In the entries below, print exactly the lines from the first through the one with "The width and", both included, and none of the pictures.

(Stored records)
▼▼▼

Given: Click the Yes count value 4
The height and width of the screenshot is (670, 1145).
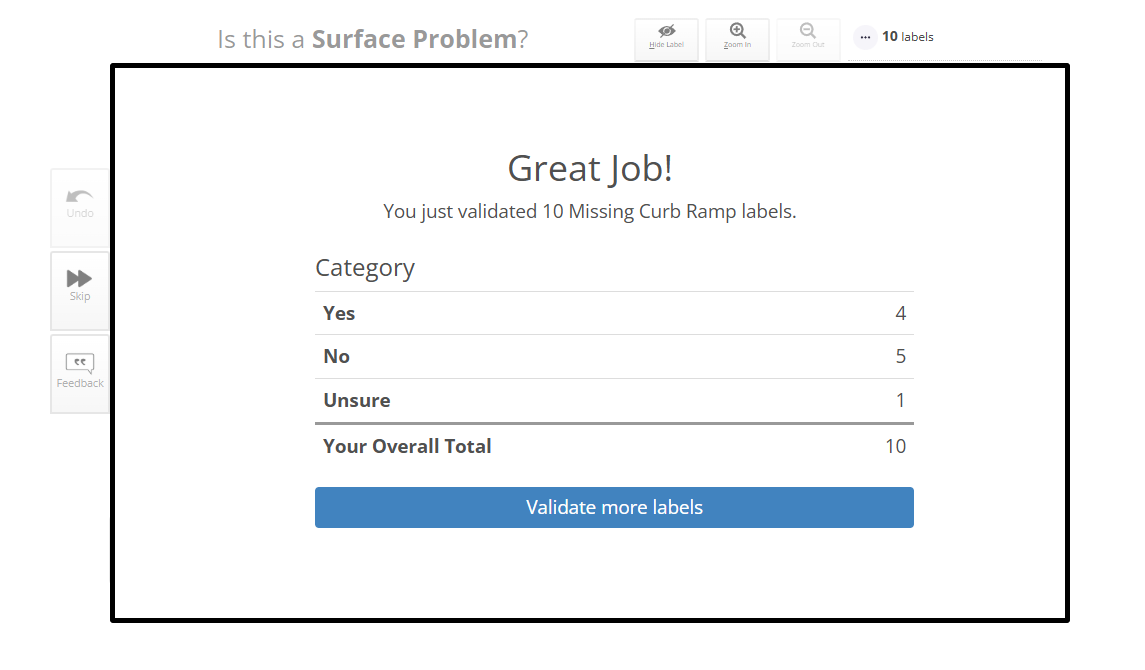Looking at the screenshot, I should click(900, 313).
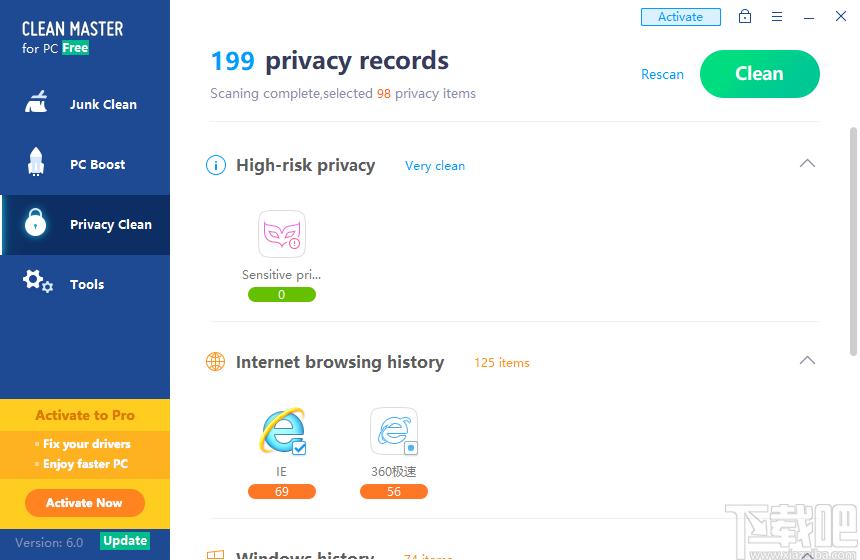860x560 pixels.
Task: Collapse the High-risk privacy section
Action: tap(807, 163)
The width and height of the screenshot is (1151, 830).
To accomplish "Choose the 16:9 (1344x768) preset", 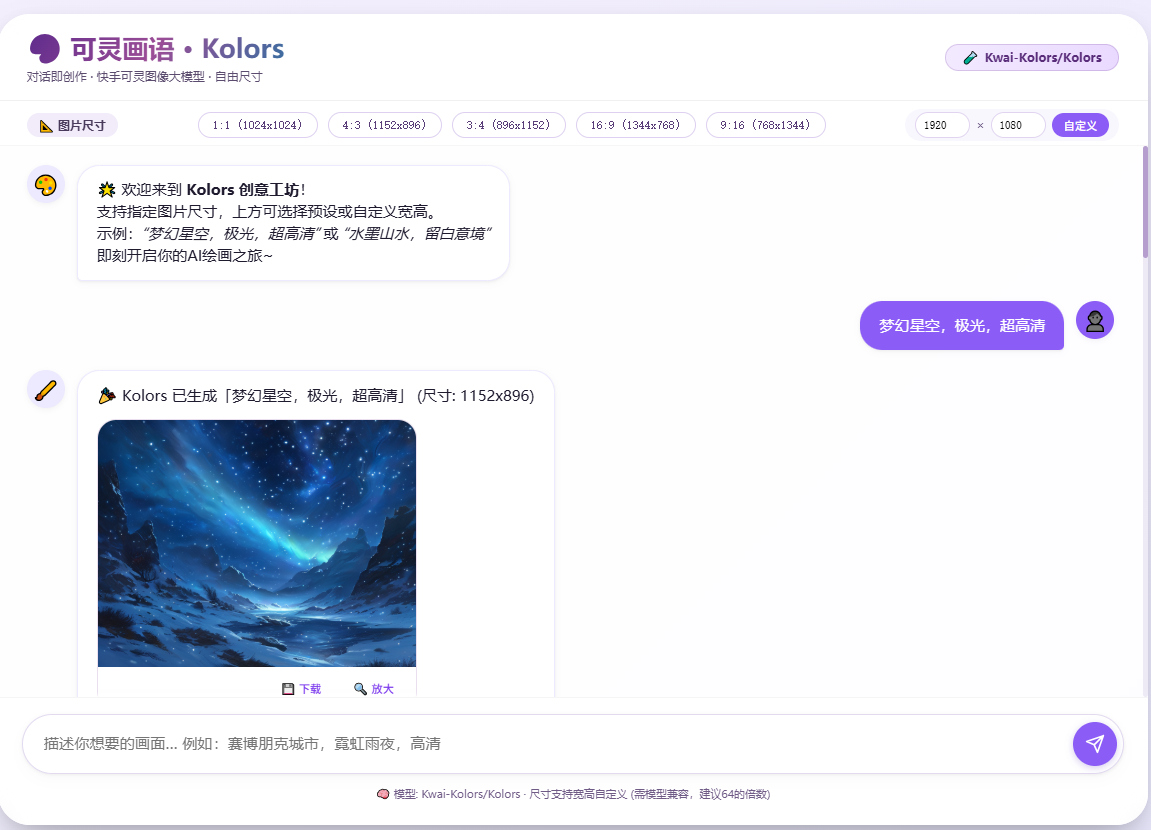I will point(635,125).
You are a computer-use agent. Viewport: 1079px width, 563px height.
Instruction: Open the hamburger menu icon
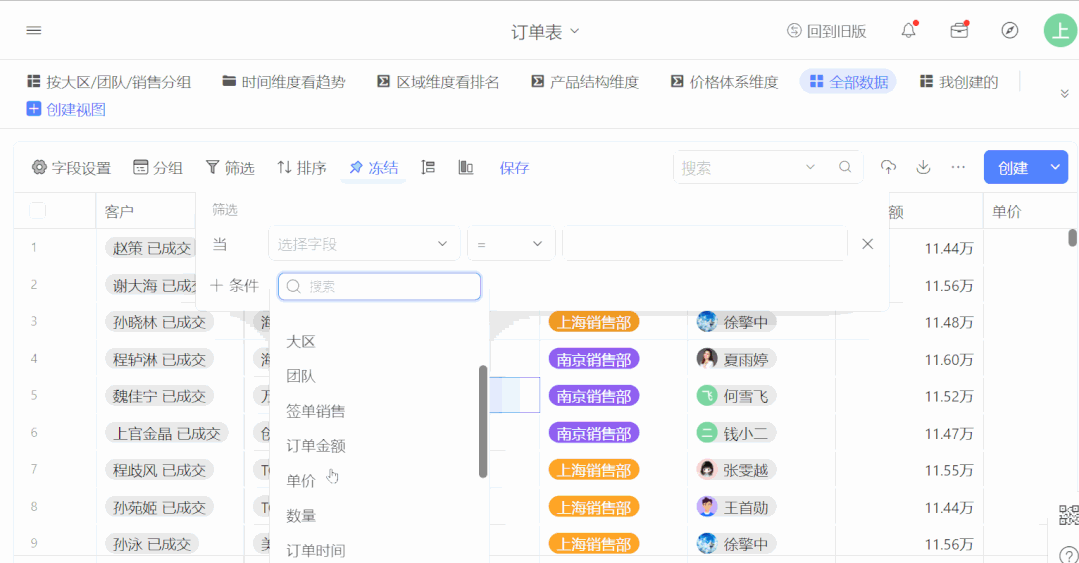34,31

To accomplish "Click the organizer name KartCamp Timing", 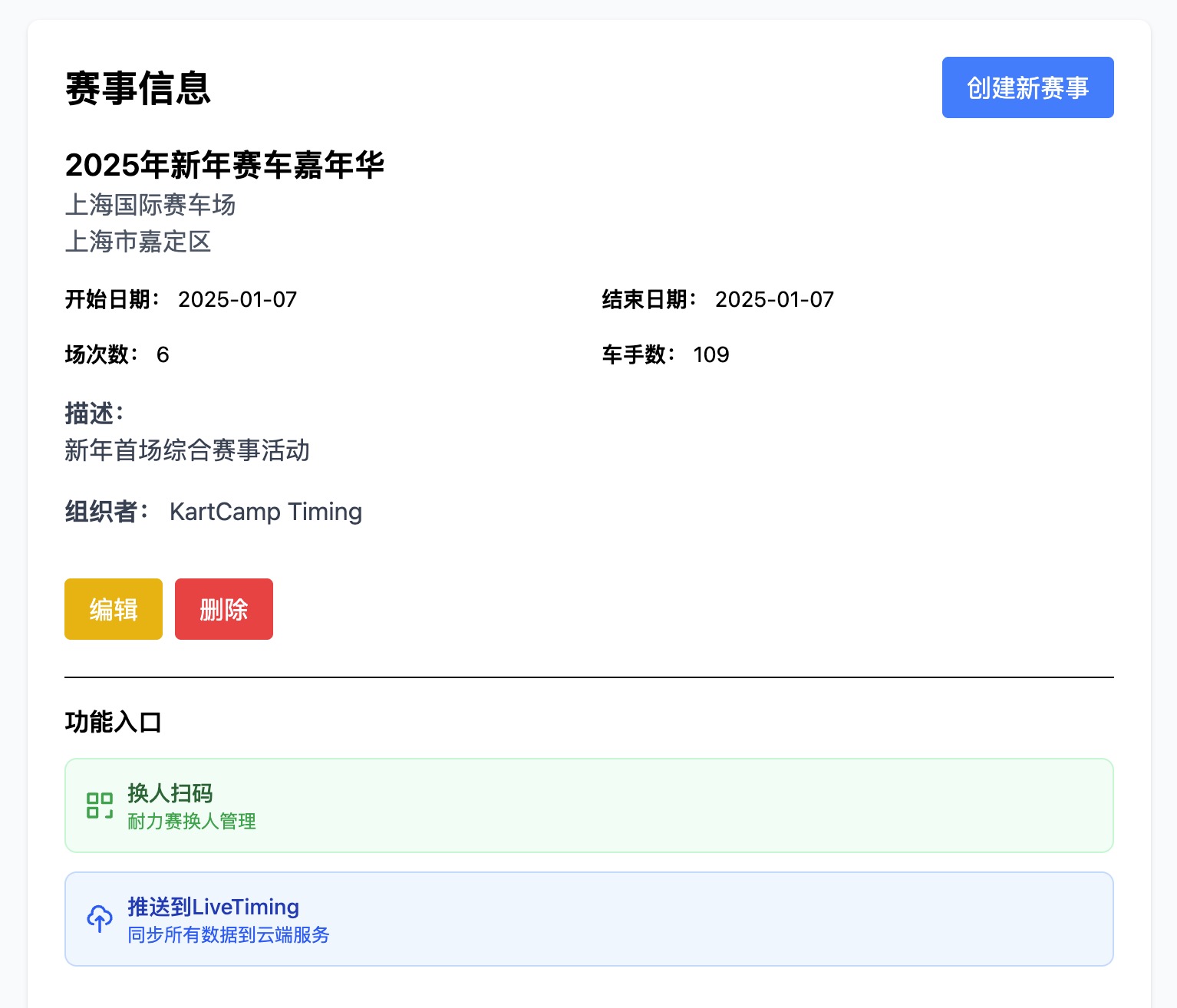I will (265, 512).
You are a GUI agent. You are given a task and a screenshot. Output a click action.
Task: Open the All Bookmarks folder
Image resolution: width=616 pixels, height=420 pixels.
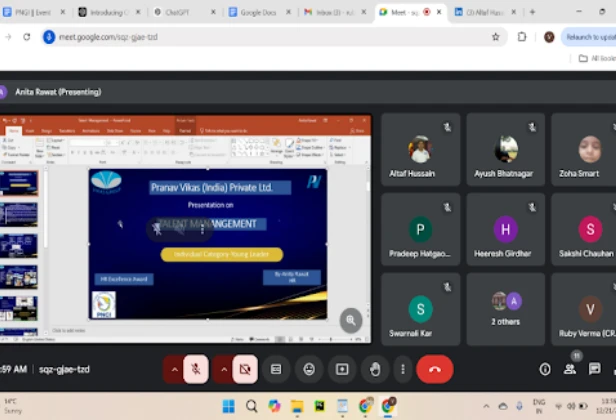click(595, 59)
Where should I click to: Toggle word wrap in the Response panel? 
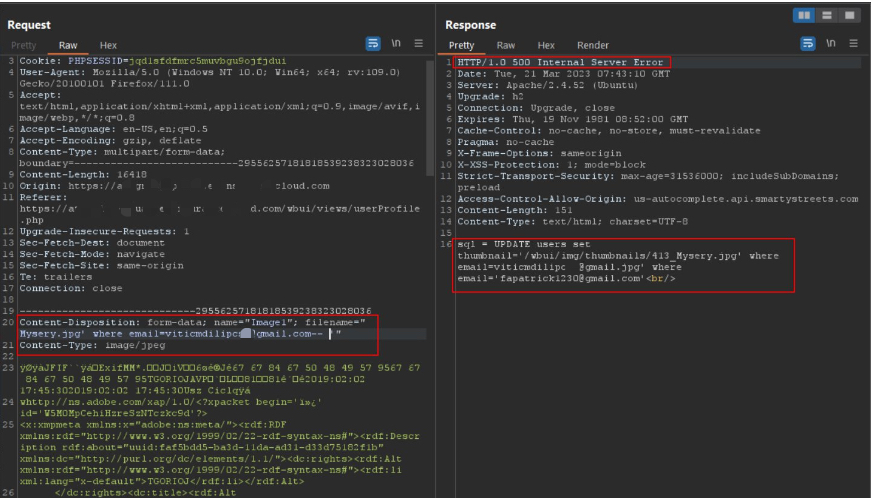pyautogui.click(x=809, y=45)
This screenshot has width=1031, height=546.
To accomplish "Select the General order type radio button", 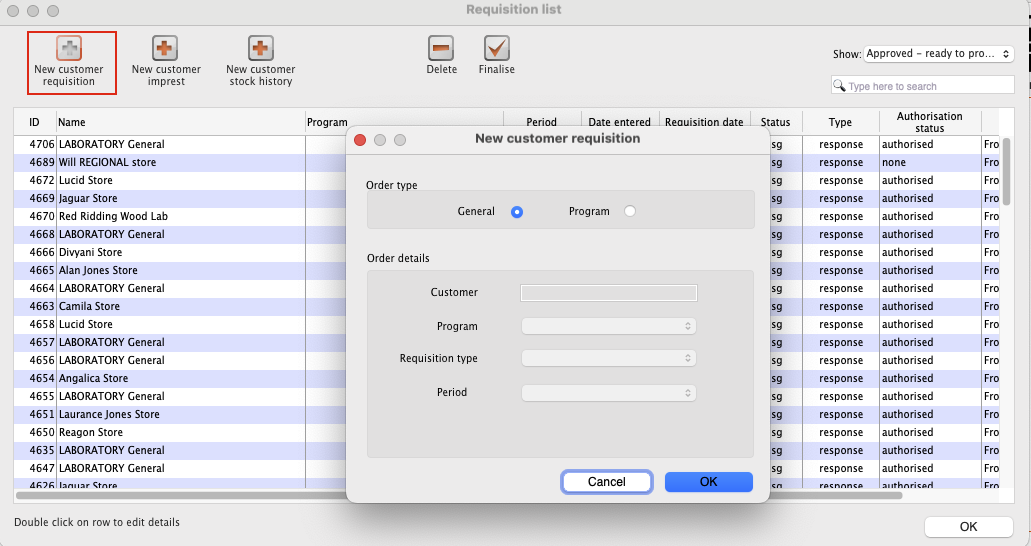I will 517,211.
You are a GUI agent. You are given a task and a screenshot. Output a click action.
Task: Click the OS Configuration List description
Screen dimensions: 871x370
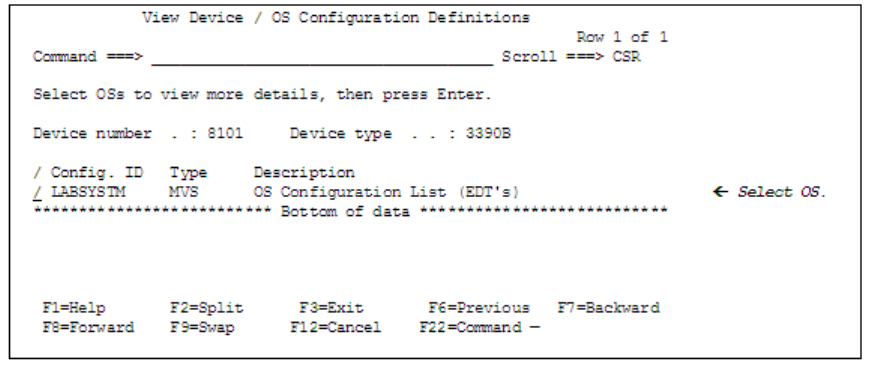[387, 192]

▲▲▲

Answer.
Given: Click the Yes count value 4
The height and width of the screenshot is (670, 1145).
Looking at the screenshot, I should click(900, 313).
860x560 pixels.
Task: Collapse the High-risk privacy section
Action: tap(807, 163)
The width and height of the screenshot is (1151, 830).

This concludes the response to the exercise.